ENTRE VARIOS GRUPOS DE PODER


Los colonos que hicieron realidad la escuela no forman parte de ningún comité. Se organizaron exclusivamente para levantar la escuela y para mantenerla funcionando. Es un ejemplo de una micropolítica que desafía disposiciones que promueven su desalojo privándolos de servicios básicos.

Es poco probable que este proyecto hubiera podido cristalizarse basado exclusivamente en la perseverancia de este grupo de colonos. Los colonos, ya lo sabemos, cuentan con el apoyo de hacendados, madereros y comerciantes, que tienen intereses económicos en los recursos naturales de la reserva.

Una observación más detallada revela que existen en la reserva de Bosawás otros grupos de poder cuyo peso e incidencia no son despreciables en el balance de poder local. Entre los más visibles están partidos políticos, iglesias cristianas, fuerzas armadas y ONG.

El creciente número de colonos atrae el interés proselitista de algunos partidos e iglesias y, en menor medida actualmente, también explica la presencia y los recursos de varias ONG. Y tomando en cuenta los aislados territorios en que se asientan, es de suponer que también las fuerzas armadas tengan interés en la colaboración con los colonos para mantener el orden social.

Todos estos grupos de poder, al igual que el de los hacendados y madereros, cuentan con recursos materiales e integran redes que cubren ámbitos más allá de lo local, aunque se mueven por intereses diferentes a la explotación directa de los recursos naturales de la reserva. Su relación con los colonos se basa en un interés recíproco.

Estos grupos respaldan las agendas de trabajo de los colonos y, a cambio, los colonos obtienen réditos materiales y “conectes”, esas relaciones sociales directas o indirectas con tomadores de decisión a las que recurrir cuando es necesario y de las que siempre se deriva algún prestigio.

Así, los colonos que viven en el área núcleo de Bosawás forman entre ellos redes de colaboración mutua. Los grupos de poder local / municipal con intereses dentro de la reserva son su vínculo para acceder a recursos del municipio. A su vez, esos grupos de poder local / municipal se articulan con grupos de poder nacional / regional / departamental formando redes, que son irregulares.

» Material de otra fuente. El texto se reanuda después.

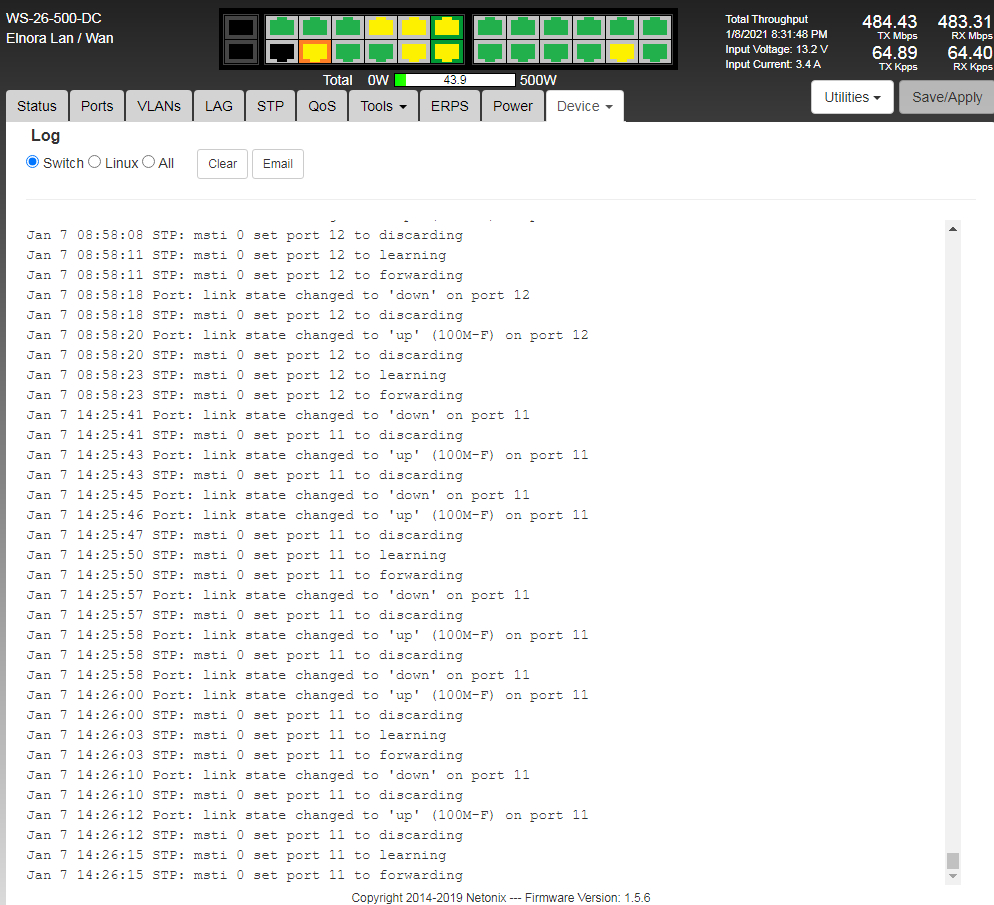The width and height of the screenshot is (994, 905).
Task: Click the log scrollbar up arrow
Action: pos(952,229)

ENTRE TEMORES Y AFINIDADES


Por las presiones de las comunidades indígenas y por las políticas ambientales, los colonos que ocuparon tierras “así nomás” no dejan de temer ser desalojados de Bosawás. Y aunque se requiere de más trabajo investigativo, creo que hoy el respaldo que los variados grupos de poder dan a los colonos, les transmiten la percepción de que su presencia en la reserva es aceptada institucionalmente.

Indudablemente, la identidad cultural mestiza, que es común a los colonos y a los integrantes de los grupos de poder, contribuye a forjar esas relaciones. También es incuestionable que, al compartir los mestizos el idioma español como primera lengua y nociones similares sobre la propiedad privada, eso les permite una comunicación más directa y fluida que la que consiguen los colonos con los pueblos indígenas. También los mestizos costeños y los del interior, aunque separados geográficamente, tienen entre sí más afinidades que con los indígenas costeños.

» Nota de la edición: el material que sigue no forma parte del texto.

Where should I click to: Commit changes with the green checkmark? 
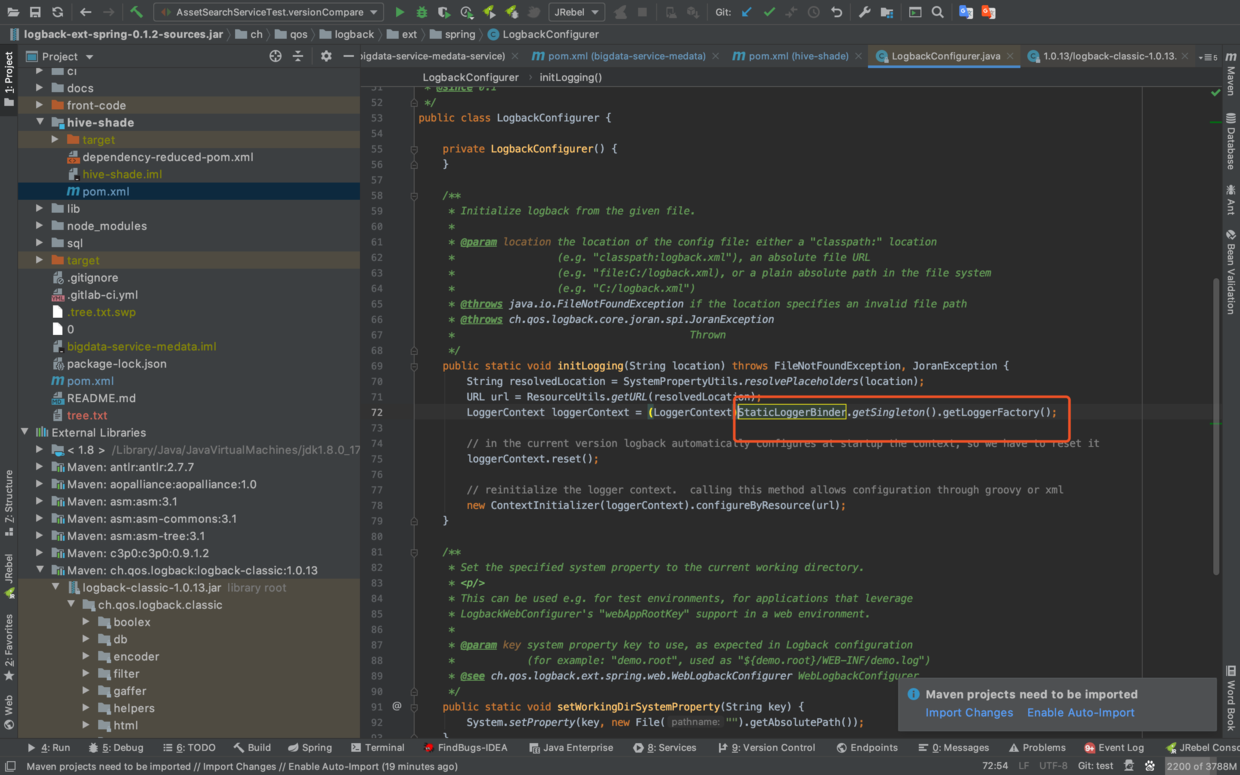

CONOCER MEJOR A LOS COLONOS PARA DEFENDER MEJOR A BOSAWÁS


Pese a su creciente protagonismo en Bosawás, existe poca información accesible sobre los colonos que allí viven. La corriente de estudios sobre la reserva ha desatendido estudiar sus capacidades de arraigo y con ello la relación que establecen con los distintos grupos de poder que tienen diferentes intereses en la reserva.

Mis hallazgos sugieren que los colonos no son simples extensiones de madereros y hacendados ganaderos, movidos sólo por el interés de asegurar su economía familiar. Tienen una variedad de intereses, que incluyen la educación, la salud y la seguridad y están interesados en legalizar su situación en la reserva.

Desde un enfoque de Ecología Política defender Bosawás demanda de acciones menos ortodoxas que las actuales. Demanda entender mejor quiénes son los muchos Catalinos de Bosawás.

INVESTIGADOR SOCIAL. DESDE LOS AÑOS 80
HA TRABAJADO EN INICIATIVAS DE DESARROLLO
Y ESTUDIADO CONFLICTOS CULTURALES
EN LA COSTA CARIBE Y EN LA FRONTERA AGRÍCOLA.